6 Steps to a Stress-Free Holiday Season These six tips from the founder of The Stress Institute can help you have happier holidays. BY FRANCINE KIZNER
Follow these rules to reduce your holiday stress.
The holiday season is prime time for stress, but it doesn’t have to be. Whether it’s your budget, your family or the prospect of an expanding waistline that’s grating on your nerves, there are ways to refocus on what holiday time should be about—having fun and relaxing. Dr. Kathleen Hall, founder and CEO of The Stress Institute (www.thestressinstitute.com) shares six stress-busting tips that can help you have a calmer, more fulfilling holiday season.
1. Organize your holiday finances. One thing you need to be particularly aware of during holiday time is emotional spending. "You mean to spend $50 and end up spending $150 because you see other things you know the person will like," says Hall. She suggests making a list of every person who gets a gift—and sticking to it.
Hall also recommends creating a list of your family’s costs—including food, holiday parties, clothing and gifts—then figuring out where you can save. "Start planning now before the credit cards are due," she says.
2. Take the stress out of shopping. Once you know what you’re going to spend on each person, create a shopping plan. One great way to reduce shopping stress is by staying away from the mall and shopping online, says Hall.

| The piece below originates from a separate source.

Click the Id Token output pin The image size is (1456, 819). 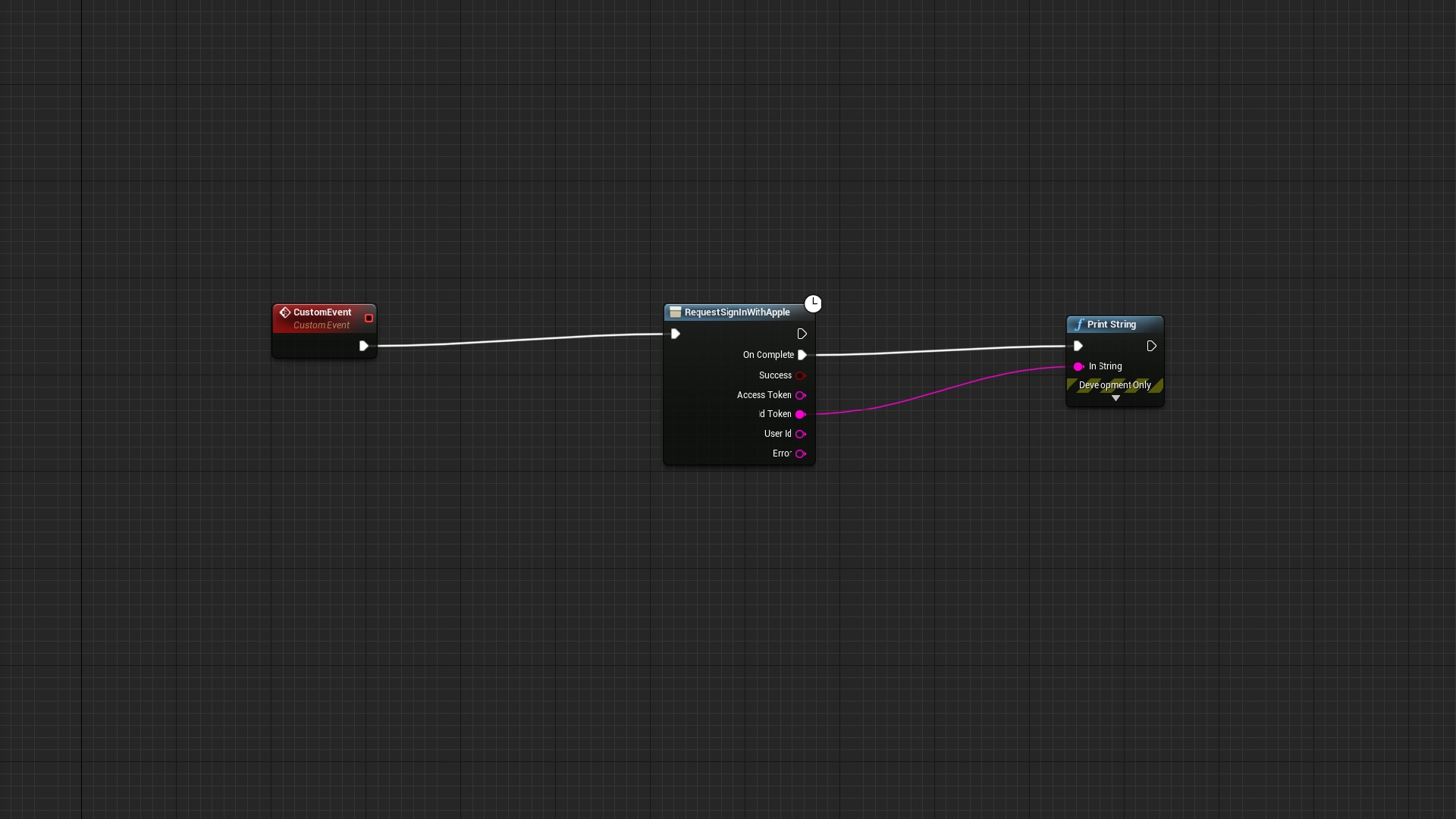coord(800,414)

If you can’t keep away from retail centers, Hall recommends setting aside one or two days a week for shopping. Let your family know when those days are, so they can come if they need to, and don’t shop on days you’re not supposed to.

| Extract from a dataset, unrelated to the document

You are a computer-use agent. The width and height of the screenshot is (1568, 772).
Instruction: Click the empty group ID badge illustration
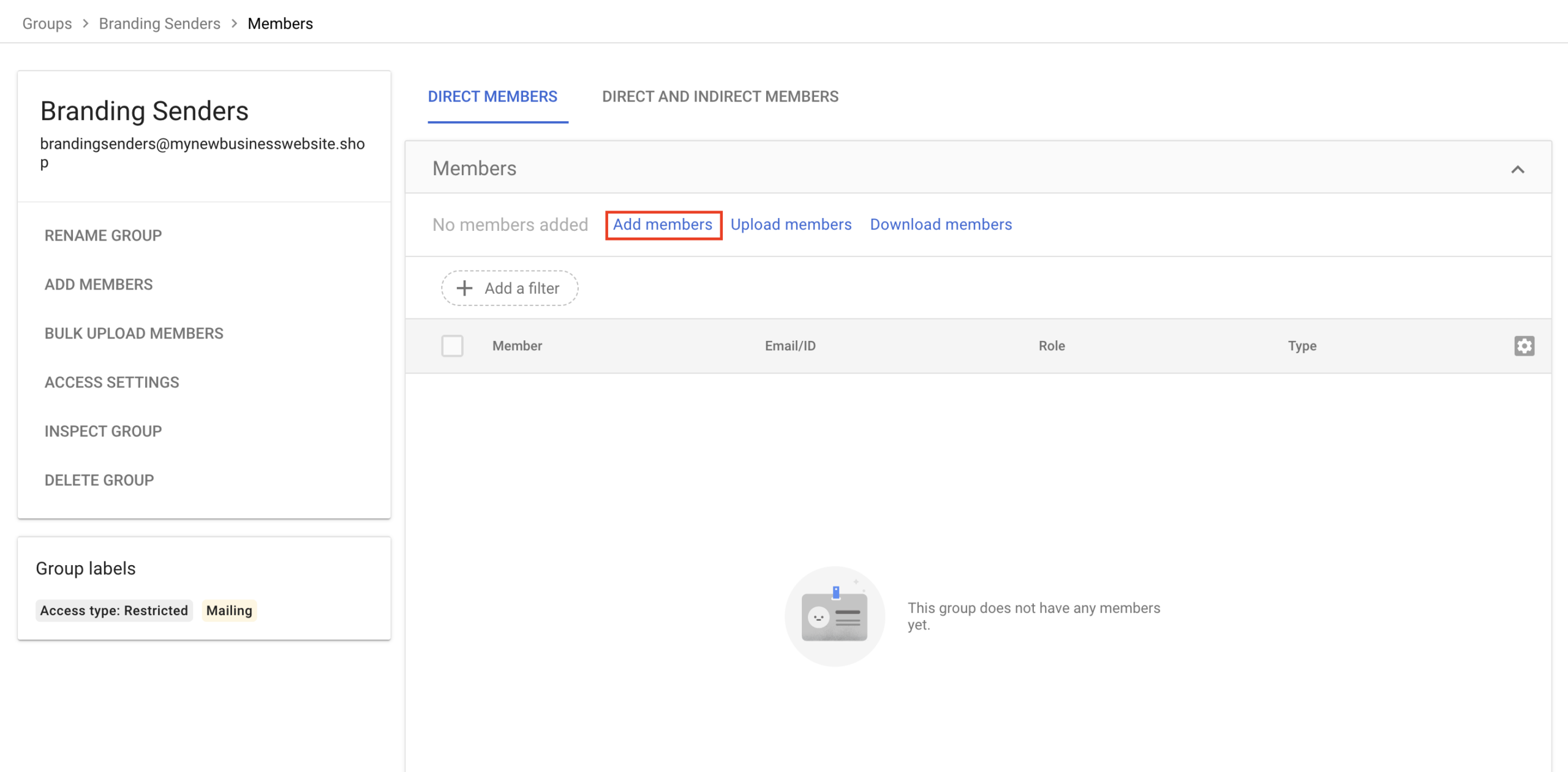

3. Watch what you eat, but don’t diet. "The average person only gains two to three pounds during the holidays," says Hall. Still, feeling bloated is no fun. Plan for some excess intake by eating light at other meals during the day of a party, drinking sparkling water in place of some of your alcoholic drinks and eating breakfast, which boosts your metabolism.
Whatever you do, "never ever diet during the holidays," says Hall. "It causes too much stress." You can eat what you love if you do it in moderation.
4. Deal with holiday depression. The holidays are the biggest source of depression all year, says Hall. In colder climates, you may be dealing with Seasonal Affective Disorder; more common and troubling, though, are family issues, like if a parent died recently and it’s your first holiday without them.
If you’re feeling down, it may be time to switch things up. Hall suggests volunteering for a good cause or starting new holiday traditions by going on a trip, trying new foods or decorating in a new way.
And while you may feel pressured to always be on and available during the holidays, make sure to take time for yourself each day, get plenty of sleep and drink lots of water.
5. Set rules for your houseguests. If you’re having a lot of family come and stay with you, set expectations beforehand. And once guests arrive, make sure they know the rules—print them out if you have to, says Hall.
One source of stress with guests is constant noise and activities. "Have designated areas," says Hall. "Have a quiet room and an activity room." Also make "I’m napping" or "do not disturb" signs for your doors.
6. Maintain an "attitude of gratitude." "Gratitude helps your mind focus on the big picture instead of getting caught in minor details," says Hall. Going into the holidays with the attitude that whatever happens, you still have things to be thankful for puts you in the right mindset to enjoy yourself.
"No matter what happens," says Hall, "remind yourself that you’re grateful to be where you are, that you’re healthy and that you have someone to love."